A tie in period on a mortgage is when you are legally bound to the lender for a predetermined amount of time. The way it works is that the lender will give you a special deal, for example, a fixed rate mortgage loan for two years. Nevertheless, you might be tied to the lender for a predetermined term. after that, such as a year, during which you must meet their standard variable rate (SVR). This is a way for mortgage providers to recover the amount of money they sacrificed in granting you such a good deal, for two years. Should you decide to switch mortgage providers while still in the tie in period, you will need to pay a financial penalty which could run in to thousands of pounds.
When looking at borrowing money, you'll no doubt be aware of the old saying 'Shop around for the best deal'. However, while shopping around is the best thing you can do to find the right finance deal, don't just look at the annual percentage rate (APR) on the loan - otherwise you could end up being ripped off by an early redemption penalty.
An early redemption charge (ERC) has many different names - early redemption clause; early repayment penalty; early termination penalty; early redemption fee; financial penalty; and, redemption charge/penalty. However, what it is remains the same. Basically, should you repay your loan early, you may find that you have to pay an early repayment penalty.
If you have a personal loan, the charge may be typically one or two month's worth of interest. However, it is for a mortgage, this figure could literally run in to thousands of pounds, depending on your mortgage agreement.
With the latter, many mortgage companies offer special deals for a set period of your mortgage - for example, for the first two years. So for two years, you are getting a really good deal, probably at discounted rates. However, when it gets to year three and your lender wacks up their interest rates, naturally you will want to look around for another mortgage deal.
However, if you look at your mortgage agreement, you may see that you are tied to the lender for, say, four years. So, in that way, he can make a lot of his money back from you in years three and four.

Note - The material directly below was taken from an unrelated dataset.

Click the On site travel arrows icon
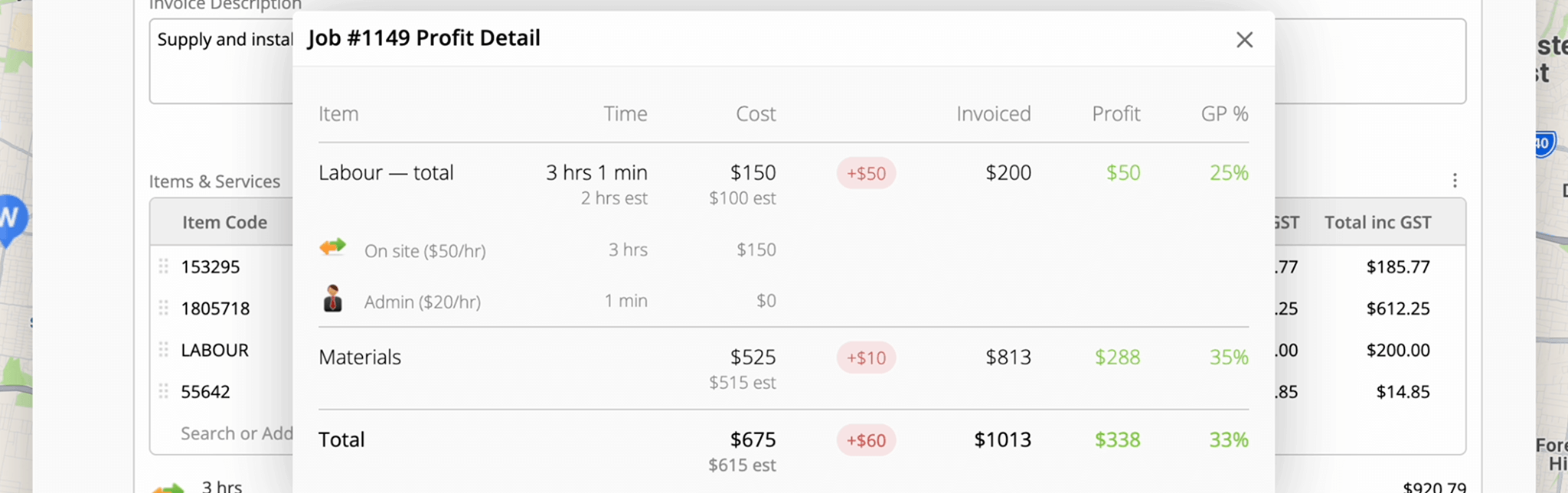 coord(332,248)
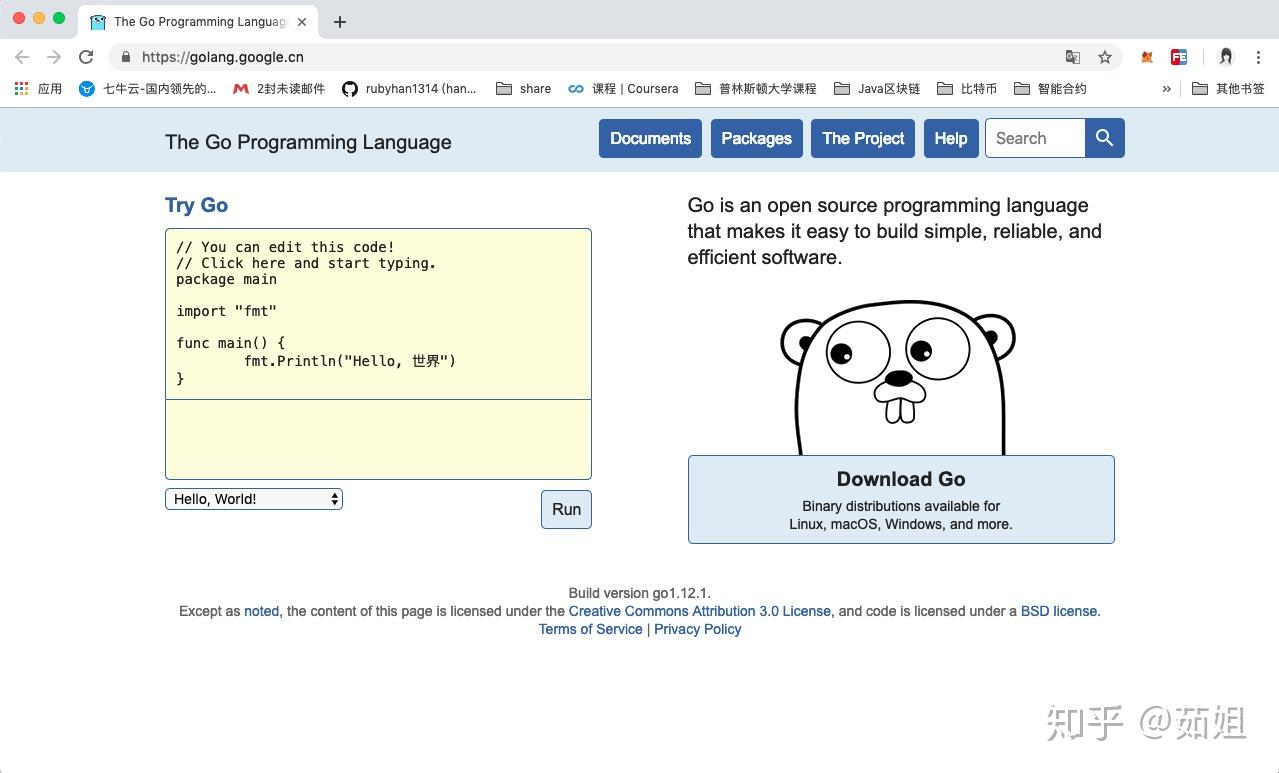This screenshot has height=773, width=1279.
Task: Open the Terms of Service link
Action: pos(590,629)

If you decide to switch to a better deal in year three or four, then you may face an early redemption penalty.
So, how can you stop getting ripped off by lenders charging this fee? First of all, don't take out any loan agreement until you have thoroughly checked out whether there is an early redemption fee.
Any early termination fees should be explained to you before you take out a mortgage. If you are not made aware of any such fees before you agree to the loan, then you should seek legal advice as this is miss-selling
.
However, if you are made aware of the charge and it seems like a reasonable fee and you are happy with the rest of the deal, then go for it.
If it doesn't look right or the charges look a bit unrealistic, then do not proceed. There are plenty of lenders out there who do give personal loans and mortgages without any 'tie-ins'. So, shop around.